Voilà, c'était ça, notre ascension du Kilimandjaro. Notre ascension, de mon point vue! Car chacun vous la racontera à sa façon.

Avec un peu de recul, je fais le bilan de l'expérience, j'analyse le chemin parcouru...J'attribue une part de ma réussite au fait que j'ai réussi à vivre le moment présent. En fait, cela représente une réussite en soi, à mes yeux. J'ai pu rester dans le moment présent en portant toute mon attention sur chaque pas que je faisais. Ce pas, répétitif, qui fait que j'avançe et non pas que je me rends vers la sommet, ni que je m'éloignes du camp de base. Seulement un pas qui fait que j'avance. "En avançant ainsi, nécessairement, je me rendrai quelque part." me disais-je. Et ça me rappelle, encore une fois, cette citation que j'aime tant:

" On ne va jamais aussi loin, que lorsqu'on ne sait pas où l'on va". 

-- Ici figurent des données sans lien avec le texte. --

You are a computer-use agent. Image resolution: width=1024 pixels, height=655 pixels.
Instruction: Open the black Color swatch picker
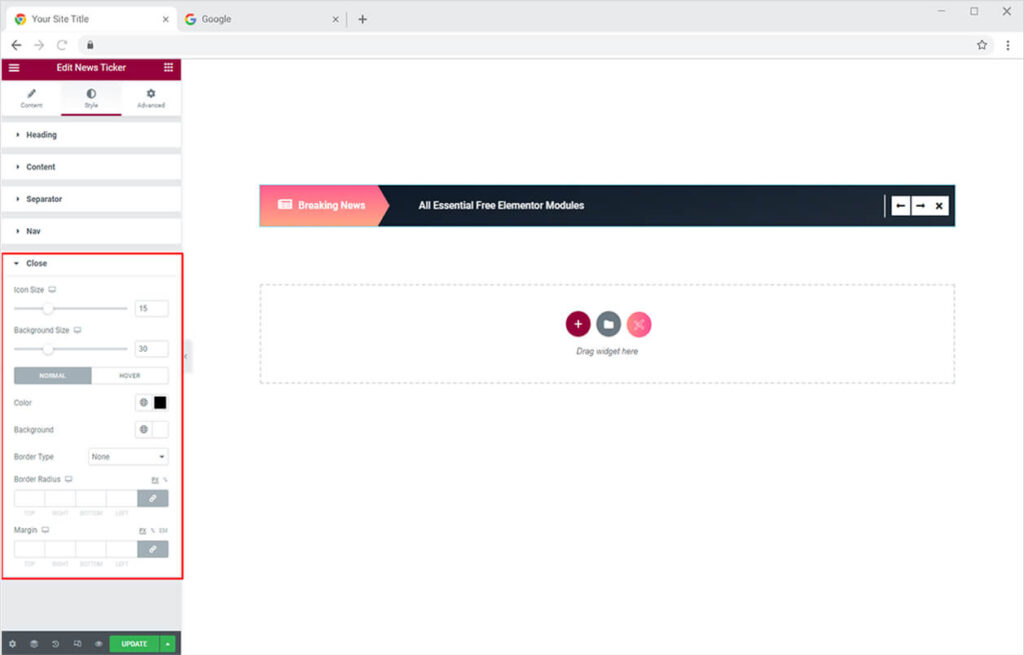(160, 403)
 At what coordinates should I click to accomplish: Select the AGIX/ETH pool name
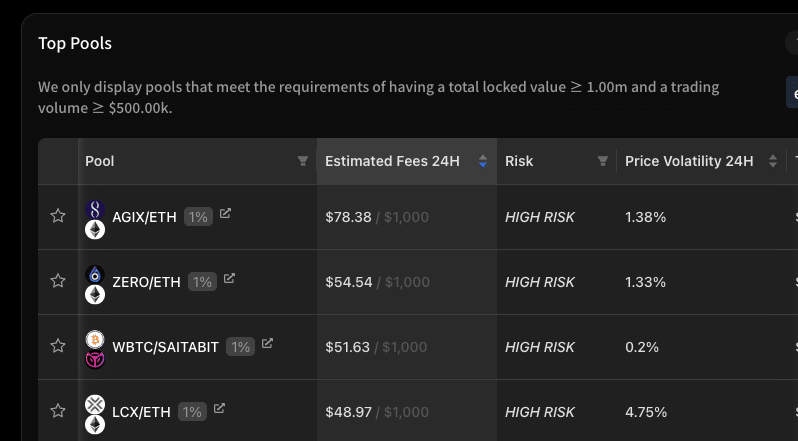[144, 217]
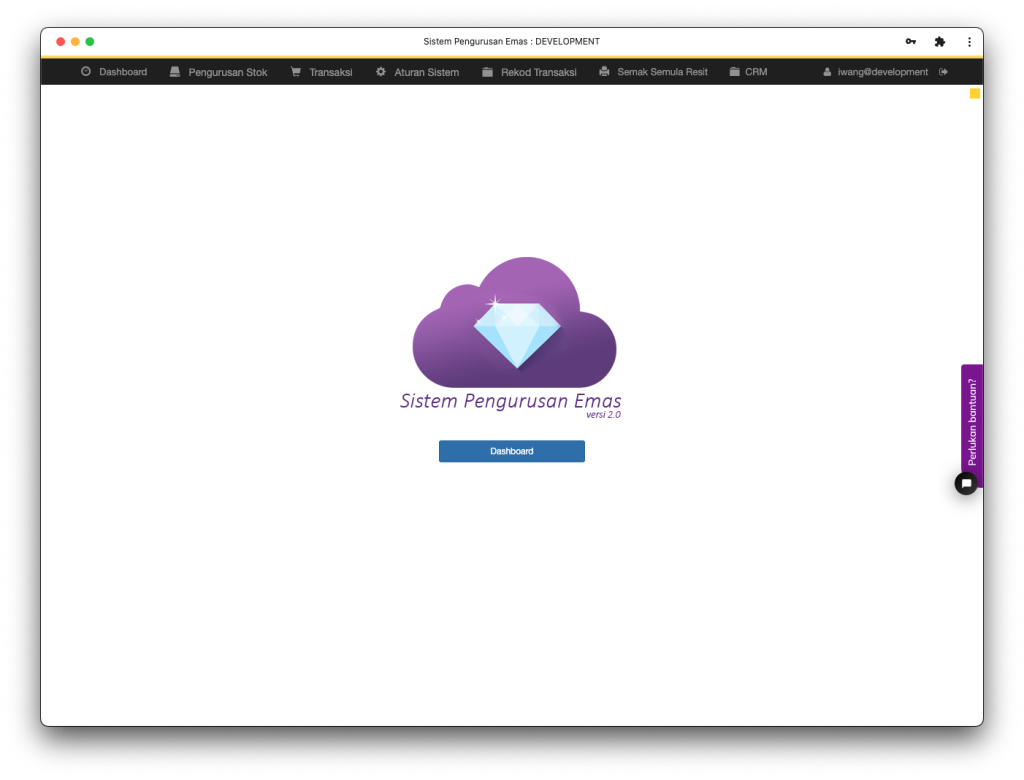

Ne connaissant pas le chemin à parcourir, ne sachant pas où est, ni de quoi a l'air, le sommet, je ne faisais que préserver au maximum mon énergie pour me rendre le plus loin possible. Parfois, lorsqu'on se donne un objectif précis à atteindre, on l'atteint, mais on n'a ensuite plus la force de faire plus. C'est arrivé à certains, qui ont tout donné pour se rendre à Stella Point, mais qui ensuite ont trouvé effroyablement difficile le dernier petit bout jusqu'au sommet final. Je me rends compte que la citation prend une nouvelle signification, elle appelle à vivre dans le présent. J'aime ça!